• Task to carry out: Nothing but the pictures should be left out when you copy the records exactly.

+ + + + + + +

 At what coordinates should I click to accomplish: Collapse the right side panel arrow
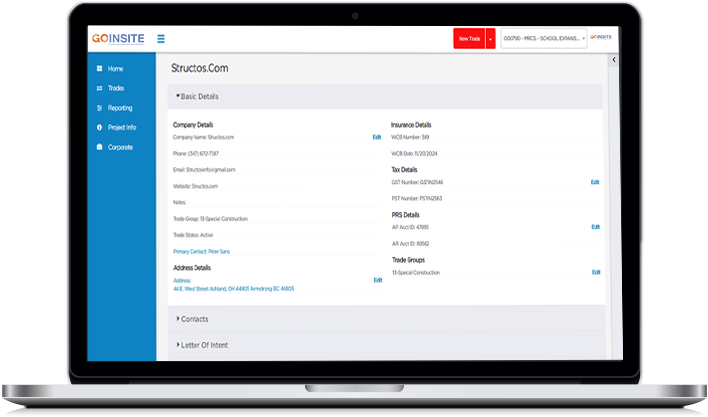coord(613,61)
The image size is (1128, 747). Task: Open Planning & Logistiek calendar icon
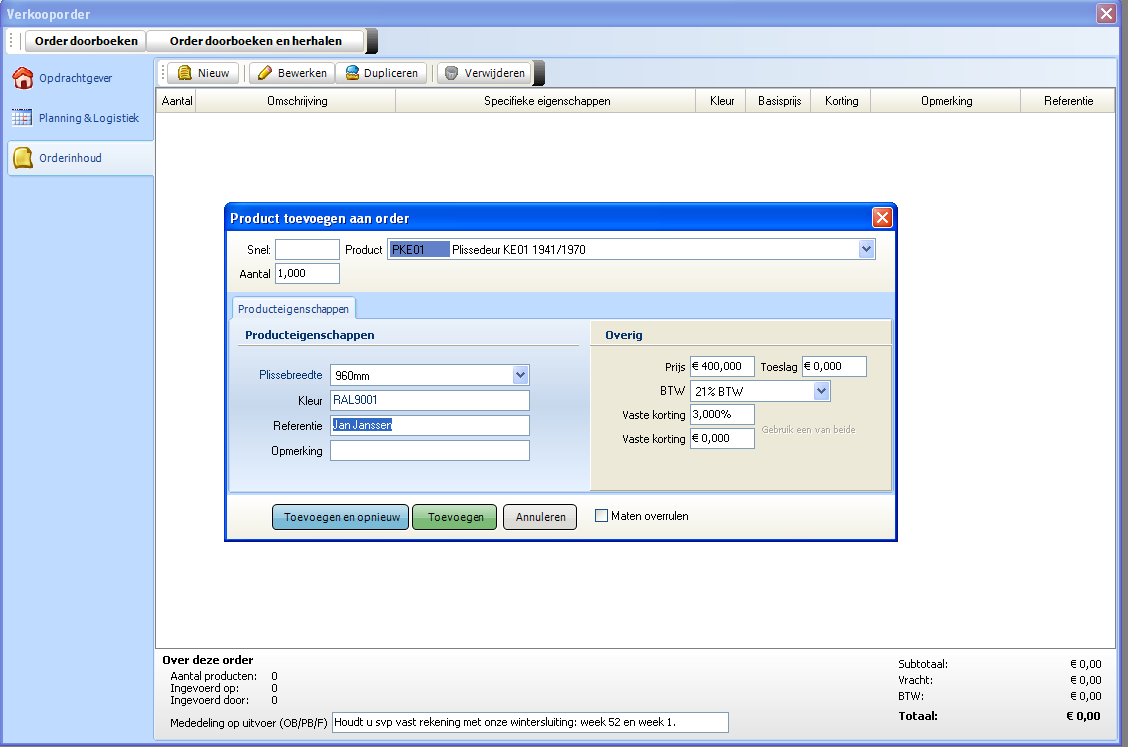coord(22,118)

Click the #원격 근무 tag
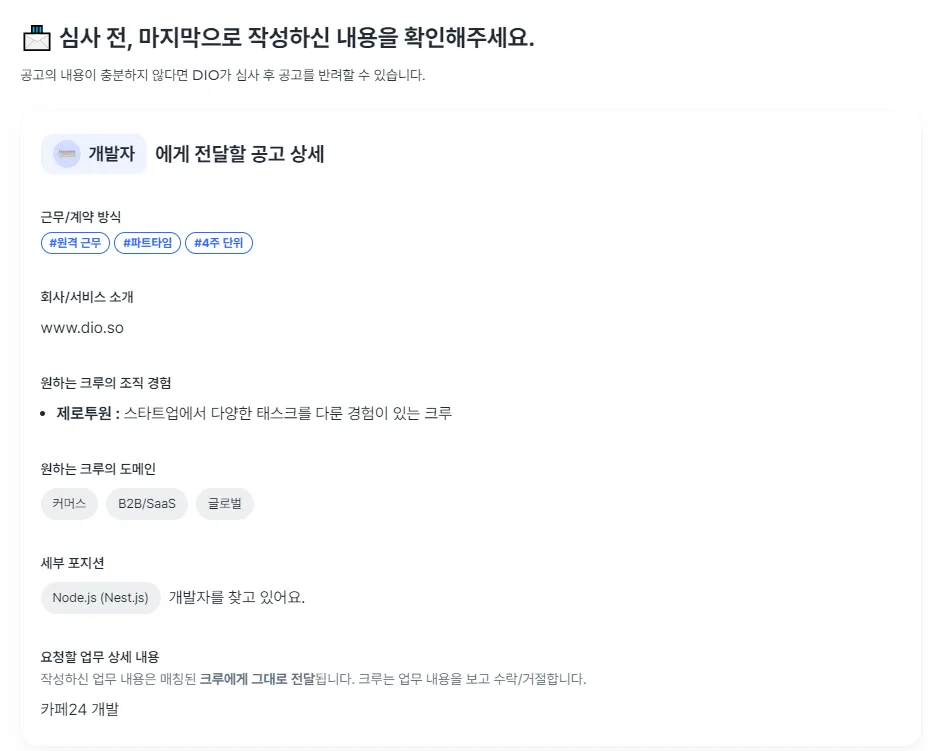76,243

+ + + + + + +

• Solution to the problem:
 At what coordinates should I click to accomplish: Collapse the right side panel arrow
coord(613,61)
The image size is (1128, 747). Task: Open Planning & Logistiek calendar icon
coord(22,118)

Click the #원격 근무 tag
76,243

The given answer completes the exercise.